Partnership backs expanded renters credit, water conservation exemption; Opposes oil severance tax
Irwindale, CA - This week, the San Gabriel Valley Economic Partnership voted to support an expansion of the renter's tax credit as well as an income and corporate tax exemption for participating in water conservation programs. The Partnership also voted to oppose an new proposal to levy an oil and gas severance tax on extraction industries here in California.
"Increasing the tax credit for renters is crucial for California's workforce," said Partnership President and CEO Bill Manis. "The tax credit eases the burden of high rents for individuals and families across the state. It's an important step forward to making housing in California a bit more affordable for the millions of renters in the state."
SB 248 by Senator Steven Glazer (D-Orinda) expands the renter's tax credit for the first time since 1979. Those eligible for the expanded credit would be single filers making $41,641 or less and joint filers making $83,282 or less. Eligible households with children would receive a $434 refundable credit; households without children would receive $220. Under the current credit, eligible renters have their tax liabilities offset by $60 for single filers or $120 for join filers.
The Partnership is also pleased to support AB 533 by our local Assemblymember Chris Holden (D-Pasadena). The bill exempts any rebates, vouchers, or other financial incentives issued by a local water agency or supplier for expenses incurred to participate in a water efficiency or storm water improvement program from state or corporate income tax. The bill is designed to encourage more Californians to conserve water.
The Partnership voted to oppose a newly proposed oil and gax severance tax. SB 246 (Wieckowski) would place a tax of 10 percent of the average price of a barrel of oil produced in California on that product as well as a 10 percent tax per average price of a unit of natural gas.
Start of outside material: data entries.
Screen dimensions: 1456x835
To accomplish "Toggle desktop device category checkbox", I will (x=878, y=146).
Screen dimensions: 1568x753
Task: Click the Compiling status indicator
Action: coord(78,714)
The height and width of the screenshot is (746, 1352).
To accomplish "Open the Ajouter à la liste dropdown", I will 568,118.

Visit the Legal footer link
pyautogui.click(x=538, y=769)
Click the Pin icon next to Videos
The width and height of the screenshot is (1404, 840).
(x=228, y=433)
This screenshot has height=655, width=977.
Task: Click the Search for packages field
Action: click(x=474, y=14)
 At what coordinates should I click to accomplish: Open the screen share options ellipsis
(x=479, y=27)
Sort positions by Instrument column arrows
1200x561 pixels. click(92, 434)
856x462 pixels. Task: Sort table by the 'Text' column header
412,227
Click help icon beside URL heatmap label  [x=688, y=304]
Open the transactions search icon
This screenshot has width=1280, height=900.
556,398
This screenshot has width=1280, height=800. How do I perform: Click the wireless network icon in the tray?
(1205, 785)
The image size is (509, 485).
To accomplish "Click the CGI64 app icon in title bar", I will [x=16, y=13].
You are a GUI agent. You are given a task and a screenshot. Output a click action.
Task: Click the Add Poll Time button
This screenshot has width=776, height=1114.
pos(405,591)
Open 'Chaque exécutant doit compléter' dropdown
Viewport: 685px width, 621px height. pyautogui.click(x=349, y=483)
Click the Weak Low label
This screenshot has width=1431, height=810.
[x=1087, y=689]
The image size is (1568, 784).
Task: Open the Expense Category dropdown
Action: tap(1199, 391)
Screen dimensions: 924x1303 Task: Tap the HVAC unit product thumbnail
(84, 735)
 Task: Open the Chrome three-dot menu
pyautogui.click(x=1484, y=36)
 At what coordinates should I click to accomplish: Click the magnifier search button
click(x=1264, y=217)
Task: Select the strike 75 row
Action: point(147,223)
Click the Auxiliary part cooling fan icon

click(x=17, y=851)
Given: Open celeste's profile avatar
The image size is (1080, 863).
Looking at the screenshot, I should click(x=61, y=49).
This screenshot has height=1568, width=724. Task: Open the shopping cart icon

The bill would require a two-thirds vote in both chambers of the State Legislature in order to pass.
California has a projected budget surplus of $15 billion this year. A 10 percent tax on gas and oil produced in the state would harm the thousands of Californians who work in those two vital industries and lead to higher prices, harming the industry and providing a competitive advantage to oil and gas produced and imported into the state from places that do not have California's tough environmental laws and regulations. For these reasons, the Partnership opposes SB 246.